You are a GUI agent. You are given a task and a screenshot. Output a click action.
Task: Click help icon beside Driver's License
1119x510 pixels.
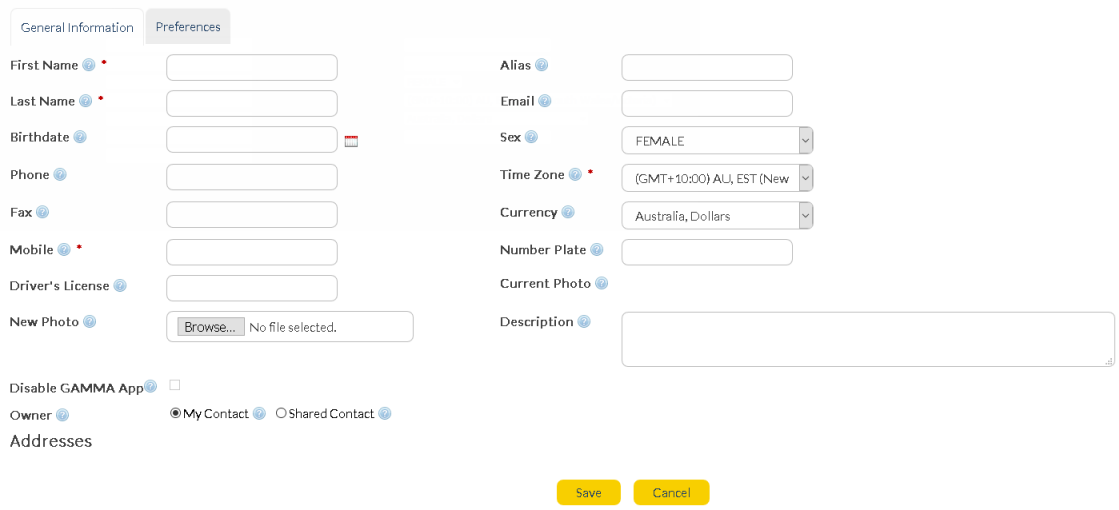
_ _ _ _ _ _ _
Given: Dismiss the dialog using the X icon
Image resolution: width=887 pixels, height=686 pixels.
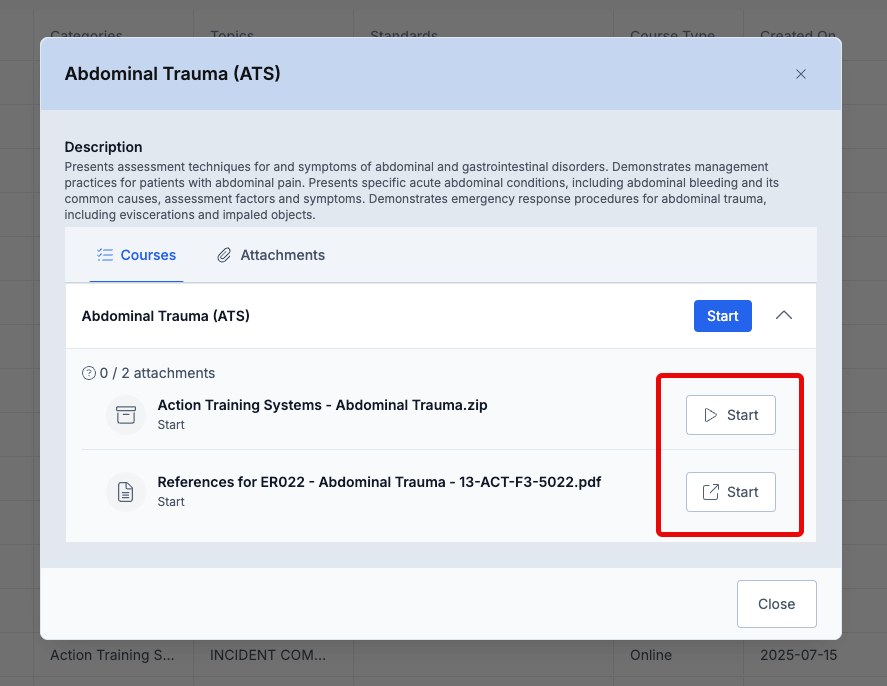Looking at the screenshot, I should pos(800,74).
_ _ _ _ _ _ _
## EXERCISE DIRECTIONS:
Lines wanted from the listing above: the line with "You are a GUI" up to and including the line with "1119x510 pixels.". Please write them out exactly, adding nothing else.

## RESPONSE:
You are a GUI agent. You are given a task and a screenshot. Output a click action.
Task: Click help icon beside Driver's License
1119x510 pixels.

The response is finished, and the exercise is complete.